Biomonitors can be grouped according to the way in which the reaction is manifested: reaction indicators, which

are sensitive to air pollutants and which are used principally in studying the effects of pollutants on species

make-up, and on physiological and ecological performance, and accumulation indicators that readily accumulate

a variety of pollutants and are therefore used principally when monitoring the quantity of pollutants and their

spread. source of organisms can further be used to categorize biomonitors into passive biomonitors, in which

organisms that grow naturally in the study area are monitored and active biomonitors, in which the organisms

are introduced into the research area under controlled situations for a definite period of time (Markert et al.,

1997).

The use of plants as indicators of air pollution has long been accepted. Many plants respond swiftly to low

concentrations of air pollutants in predictable ways. As a result, plants are regarded to be more susceptible to air

pollutants than humans and other animals as they are continuously exposed to air pollutants. Among diverse

plant organs, leaves by virtue of their location, spread and structure are the main receivers of pollutants and a

number of studies have proved that most noticeable effects of air pollution are expressed by foliage than any

other parts of the plant. Being, the outer most layer, the epidermis is relatively more sensitive to hazards of air

pollutants than other tissues.

Mosses are cryptogams that flourish very well in a humid climate. Ectohydric mosses have been used as

biomonitors – in most cases, terricolous bryophytes. They have many properties that make them appropriate for

monitoring air pollutants (Onianwa, 2000; Zechmeister and Hohenwallner, 2006). These species acquire

nutrients from wet and dry deposition and they do not possess real roots. Nutrient uptake from atmosphere is

enhanced by their poorly developed cuticle, large surface to wet ratio, and their pattern of growing in groups.

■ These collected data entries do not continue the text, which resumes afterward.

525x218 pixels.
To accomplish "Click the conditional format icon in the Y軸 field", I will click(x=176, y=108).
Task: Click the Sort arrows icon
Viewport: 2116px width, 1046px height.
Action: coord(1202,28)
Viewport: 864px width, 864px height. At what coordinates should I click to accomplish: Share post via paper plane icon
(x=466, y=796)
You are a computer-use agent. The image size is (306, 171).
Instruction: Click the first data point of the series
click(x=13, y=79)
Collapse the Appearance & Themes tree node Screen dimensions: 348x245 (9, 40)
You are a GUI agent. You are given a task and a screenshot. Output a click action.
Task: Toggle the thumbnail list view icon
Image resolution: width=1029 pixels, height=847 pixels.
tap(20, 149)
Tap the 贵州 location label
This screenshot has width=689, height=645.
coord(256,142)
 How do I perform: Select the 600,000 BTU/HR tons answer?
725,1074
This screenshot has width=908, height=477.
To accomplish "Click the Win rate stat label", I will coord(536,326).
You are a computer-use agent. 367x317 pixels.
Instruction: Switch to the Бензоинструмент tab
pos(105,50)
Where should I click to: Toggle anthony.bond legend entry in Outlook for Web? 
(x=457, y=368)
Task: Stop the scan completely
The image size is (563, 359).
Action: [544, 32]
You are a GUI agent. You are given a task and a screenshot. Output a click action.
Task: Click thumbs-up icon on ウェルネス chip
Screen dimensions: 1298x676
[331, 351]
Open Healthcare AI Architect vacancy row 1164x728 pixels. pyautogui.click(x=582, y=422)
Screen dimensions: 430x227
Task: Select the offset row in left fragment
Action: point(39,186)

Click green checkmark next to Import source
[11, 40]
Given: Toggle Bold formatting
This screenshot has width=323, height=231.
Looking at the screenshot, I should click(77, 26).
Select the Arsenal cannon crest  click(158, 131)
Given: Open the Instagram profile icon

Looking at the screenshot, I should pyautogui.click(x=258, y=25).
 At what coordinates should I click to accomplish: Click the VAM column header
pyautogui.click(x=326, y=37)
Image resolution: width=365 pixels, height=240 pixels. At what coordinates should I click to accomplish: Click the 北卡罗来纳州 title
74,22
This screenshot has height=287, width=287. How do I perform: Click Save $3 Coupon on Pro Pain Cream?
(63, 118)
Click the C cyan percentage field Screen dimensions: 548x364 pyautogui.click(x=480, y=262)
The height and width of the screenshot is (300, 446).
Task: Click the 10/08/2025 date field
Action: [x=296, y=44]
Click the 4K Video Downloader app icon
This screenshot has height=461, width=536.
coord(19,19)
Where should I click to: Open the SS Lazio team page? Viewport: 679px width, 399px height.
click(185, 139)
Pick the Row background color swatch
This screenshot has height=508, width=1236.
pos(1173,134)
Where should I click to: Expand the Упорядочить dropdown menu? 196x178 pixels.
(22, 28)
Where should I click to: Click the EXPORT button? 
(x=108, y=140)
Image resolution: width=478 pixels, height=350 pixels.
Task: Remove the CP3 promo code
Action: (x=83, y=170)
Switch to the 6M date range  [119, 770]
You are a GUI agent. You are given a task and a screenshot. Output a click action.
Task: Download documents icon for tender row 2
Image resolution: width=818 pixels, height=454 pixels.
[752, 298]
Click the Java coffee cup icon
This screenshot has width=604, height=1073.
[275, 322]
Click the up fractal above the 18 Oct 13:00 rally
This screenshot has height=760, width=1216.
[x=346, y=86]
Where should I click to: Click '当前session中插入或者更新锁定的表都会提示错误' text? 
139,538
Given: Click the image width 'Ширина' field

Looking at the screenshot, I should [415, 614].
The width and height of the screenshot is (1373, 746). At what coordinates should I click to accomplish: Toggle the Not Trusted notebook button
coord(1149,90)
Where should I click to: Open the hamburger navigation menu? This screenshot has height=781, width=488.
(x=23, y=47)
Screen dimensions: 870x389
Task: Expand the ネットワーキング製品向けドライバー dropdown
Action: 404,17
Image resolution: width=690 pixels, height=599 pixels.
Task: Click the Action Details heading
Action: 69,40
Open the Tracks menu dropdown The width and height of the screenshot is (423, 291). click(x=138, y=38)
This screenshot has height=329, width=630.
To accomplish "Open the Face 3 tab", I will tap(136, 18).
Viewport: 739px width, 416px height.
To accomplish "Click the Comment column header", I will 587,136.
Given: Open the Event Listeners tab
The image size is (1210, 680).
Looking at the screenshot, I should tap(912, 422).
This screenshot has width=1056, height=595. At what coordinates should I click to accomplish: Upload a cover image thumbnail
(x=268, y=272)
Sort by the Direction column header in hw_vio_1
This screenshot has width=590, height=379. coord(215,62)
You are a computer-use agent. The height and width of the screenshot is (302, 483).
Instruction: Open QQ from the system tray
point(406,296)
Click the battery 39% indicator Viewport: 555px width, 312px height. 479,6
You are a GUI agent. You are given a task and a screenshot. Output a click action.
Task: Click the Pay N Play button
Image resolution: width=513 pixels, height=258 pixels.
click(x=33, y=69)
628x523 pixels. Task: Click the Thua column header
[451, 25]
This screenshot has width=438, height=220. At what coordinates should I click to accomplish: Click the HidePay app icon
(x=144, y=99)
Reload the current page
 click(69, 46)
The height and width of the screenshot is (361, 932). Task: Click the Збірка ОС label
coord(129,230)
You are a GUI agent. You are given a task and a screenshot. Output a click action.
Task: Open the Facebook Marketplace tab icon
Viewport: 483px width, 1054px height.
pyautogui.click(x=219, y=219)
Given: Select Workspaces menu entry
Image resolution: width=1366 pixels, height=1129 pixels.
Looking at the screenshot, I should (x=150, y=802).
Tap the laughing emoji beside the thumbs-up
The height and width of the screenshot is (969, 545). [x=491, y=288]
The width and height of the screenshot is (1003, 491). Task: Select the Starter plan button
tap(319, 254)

Other qualifying properties include a slow growth rate, undeveloped vascular bundles, ease of sampling, and the

possibility to determine concentrations in the annual growth segments (Onianwa, 2000). Air pollutants are

discharged on mosses in aqueous solution, in gaseous form or attached to particles.

The release of some substances into the environment by vehicles leads to the pollution or contamination of the

environment. The rate and amount of pollution due to vehicular emission cannot be estimated. Hence, this study

attempts to determine the accumulation of heavy metals in the studied plant (mosses: active and passive study)

along high vehicular traffic roads in Nigeria using Akure-Ilesa and Ife-Ibadan roads as a case study. It is expected

that the findings obtained from this study will widen the knowledge on the danger of heavy metals pollution in

the environment by providing information on its spread; it may also provide information on the danger of

roadside farming-a common practice among peasant rural farmers.

MATERIALS AND METHODS

Study Area

Two major roads were used for this study; Akure-Ilesa road and Ife-Ibadan road. Akure-Ilesa and Ife-Ibadan

roads are located within the South Western part of Nigeria with different longitude and latitude locations. Akure:

lat 7 15N and long 5 5E, Ilesa: lat 7 37N and long 4 40N, Ife: lat 7 30N and long 4 31E and Ibadan: lat 7 22N

and long 3 58E. Akure-Ilesa road a distance of about 50 km and not dualised while Ife-Ibadan road a distance of

about 48 km and the road dualised, both roads were very busy. These research roads lead to different major cities

like Abuja, Benin, Ado Ekiti, Lagos and to some other parts of the country; this could be easily taken as the

reason for the high proportion of the traffic of these roads.

Traffic Density

A 4-day 8 hours’ personal traffic count was conducted from 7-10 am, 12-3 pm and 5-7 pm at locations along the

two separated roads to know the volume of traffic.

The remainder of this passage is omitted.